Saranno loro, forse non a caso, a sgranare il rosario dei 10 comandamenti nei 12 minuti del film. Come non è un caso che Luca
Curto abbia dedicato l’incipit del suo film breve all’articolo 27 della nostra Costituzione, principio troppo spesso tradito nelle nostre
carceri, facendo declamare alle voci fuori campo di Cinzia Mascoli e Valerio Mastrandrea che «le pene non possono consistere in
trattamenti contrari al senso di umanità e devono tendere alla rieducazione del condannato.

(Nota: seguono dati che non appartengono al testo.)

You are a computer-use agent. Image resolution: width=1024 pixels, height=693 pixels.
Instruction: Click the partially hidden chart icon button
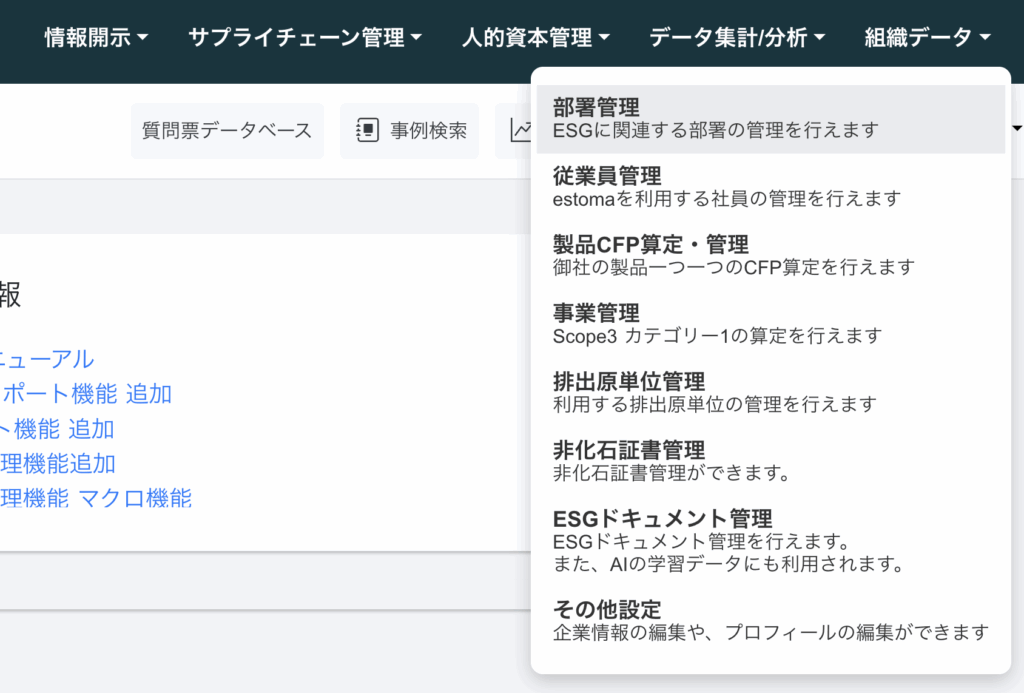click(x=519, y=130)
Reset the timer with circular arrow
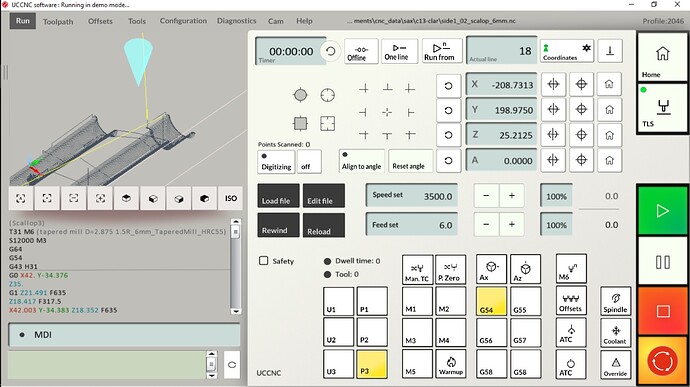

Non è ammessa la pena di morte».
Girato nel carcere di Potenza, e presentato nella sezione “Metexis - Corti per il carcere” del MedFilmFestival di Roma
(appuntamento domani alle 11 al Palazzo delle Esposizioni), 3 minuti e mezzo è parte integrante di un progetto d’avanguardia
denominato “Aria3”, che ha l’ambizione, molto concreta, di creare un ponte tra il dentro e il fuori degli istituti di pena. Prevede
infatti la realizzazione di una Scuola specialistica per tecnici dell’industria cinematografica e televisiva all’interno della stessa casa
circondariale di Potenza che durerà due anni durante i quali verranno formate 25 persone tra detenuti e loro figli. Proprio
quest’ultimo è uno dei suoi aspetti più interessanti perché nell’offrire potenziali opportunità di lavoro mette in relazione figli e padri
reclusi. Il secondo anno di corso, infatti, sarà dedicato alla produzione di un film: i figli, dietro la telecamera, narreranno le storie
dei genitori detenuti.
Considerato che in tre anni le risorse economiche destinate ai detenuti si sono ridotte del 50 per cento e che il decreto
“milleproroghe” ha stravolto per buona parte le finalità della Cassa delle ammende, il fatto che questo progetto verrà finanziato
proprio dalla Cassa delle ammende del Dap è una lodevole eccezione.